Ils sont revenus. Nul ne peut les ignorer. Les couvercles de cuisine.
À chaque sujet abordé, le patron du salon de coiffure prenait une pose maniérée : « Les politiciens, c’est comme les pigeons. » De derrière, il a scruté l’expression du fautif dans le miroir et, voyant que la phrase n’avait pas manqué son effet, il répond au regard interrogateur et muet : « Quand ils sont en dessous de toi, ils te mangent dans la main, quand ils sont au-dessus, ils te chient dessus. »
Visiblement, l’homme s’y connaissait en pigeons. Devant l’Alþing, le parlement islandais, on entendait battre couvercles, spatules et tout ce qu’une personne emporte habituellement dans ses poches si son chemin la mène au parlement. Cela battait et frappait contre toutes les surfaces aptes à faire pénétrer la voix du peuple à travers des fenêtres fermées. En effet, pourquoi se fatiguerait-on à rester debout en plein air des heures durant, exposé au vent et à la pluie, si ce n’est pour faire passer un message à travers des fenêtres fermées, et le rendre si perceptible qu’il empêche toute conversation normale, sauf à se crier dessus ?
L’idée qu’il fallait tirer les leçons du passé et que le parlement, accessible à tous sans la moindre protection jusqu’en 2008, devait être protégé contre le peuple, s’avéra d’une très grande stupidité. Cette année-là, le peuple avait pris d’assaut le parlement, une sorte de « défenestration de Prague » sans défenestration, et Halldór Guðmundsson rapporta dans son livre Nous sommes tous des Islandais que les parlementaires ne devaient la vie sauve qu’à l’absence d’arbre disponible pour les lyncher, le dernier arbre ayant été brûlé.
Pour qui connaît mieux les Islandais, il est clair qu’une chose pareille ne serait jamais arrivée, même si le parlement avait été entouré d’une forêt entière. Aucun des individus en colère n’y aurait même songé. Les Islandais apprécient l’humour lorsqu’il répond au critère « islandais smart ». L’acte d’incendier le seul arbre présent devant le parlement, le sapin gigantesque, l’arbre de Noël offert chaque année par la Norvège aux Islandais et qui parvient à la capitale en bateau, toujours à temps pour l’Avent, doit donc être considéré comme « islandais smart ». Cette année-là, ce sapin majestueux était donc parti en flammes. Les Islandais n’aiment pas enrober les réalités. Adieu paix, joie, petits gâteaux. Pour finir, c’était une question de pure survie.

▶ [Consigne A] Extrayez des enregistrements ci-dessous chaque ligne qui contient la chaîne « Instruction », en tenant compte de la casse.

▶ [Enregistrements fournis]
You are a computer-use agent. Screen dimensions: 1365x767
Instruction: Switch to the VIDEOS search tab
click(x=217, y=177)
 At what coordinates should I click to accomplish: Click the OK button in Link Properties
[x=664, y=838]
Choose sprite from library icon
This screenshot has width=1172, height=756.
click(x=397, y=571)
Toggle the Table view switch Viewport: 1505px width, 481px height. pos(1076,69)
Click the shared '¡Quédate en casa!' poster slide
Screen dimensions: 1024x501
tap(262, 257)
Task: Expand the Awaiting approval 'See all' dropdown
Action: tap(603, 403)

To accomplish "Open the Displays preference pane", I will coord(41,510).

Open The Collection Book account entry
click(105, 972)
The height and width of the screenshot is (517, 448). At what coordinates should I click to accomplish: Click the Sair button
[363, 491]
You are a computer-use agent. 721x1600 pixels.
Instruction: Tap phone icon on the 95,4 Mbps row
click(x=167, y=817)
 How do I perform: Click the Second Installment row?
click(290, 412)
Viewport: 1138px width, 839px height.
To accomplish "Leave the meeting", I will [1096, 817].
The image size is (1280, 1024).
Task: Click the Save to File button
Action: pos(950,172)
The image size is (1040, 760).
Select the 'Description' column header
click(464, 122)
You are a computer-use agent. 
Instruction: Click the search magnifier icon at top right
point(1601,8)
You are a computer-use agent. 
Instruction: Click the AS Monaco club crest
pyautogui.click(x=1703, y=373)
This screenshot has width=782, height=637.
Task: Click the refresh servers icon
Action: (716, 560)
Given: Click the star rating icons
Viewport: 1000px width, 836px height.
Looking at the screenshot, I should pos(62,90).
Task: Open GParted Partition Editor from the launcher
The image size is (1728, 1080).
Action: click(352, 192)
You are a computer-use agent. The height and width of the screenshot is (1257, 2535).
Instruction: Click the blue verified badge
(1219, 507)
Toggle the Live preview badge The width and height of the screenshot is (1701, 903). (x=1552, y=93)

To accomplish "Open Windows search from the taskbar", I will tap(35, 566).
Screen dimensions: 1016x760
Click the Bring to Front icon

▶ [Consigne B] Résumez en deux phrases le texte sur le vacarme devant l'Alþing.

▶ [Résultat A]
Instruction: Switch to the VIDEOS search tab
Instruction: Tap phone icon on the 95,4 Mbps row
Instruction: Click the search magnifier icon at top right
Instruction: Click the AS Monaco club crest
Instruction: Click the blue verified badge

▶ [Résultat B] Devant l'Alþing, le parlement islandais, on frappait couvercles et spatules contre toutes les surfaces pour faire pénétrer la voix du peuple à travers des fenêtres fermées. En 2008, le peuple avait pris d'assaut le parlement, et cette année-là le sapin de Noël offert chaque année par la Norvège était parti en flammes, un acte que le texte qualifie d'« islandais smart ».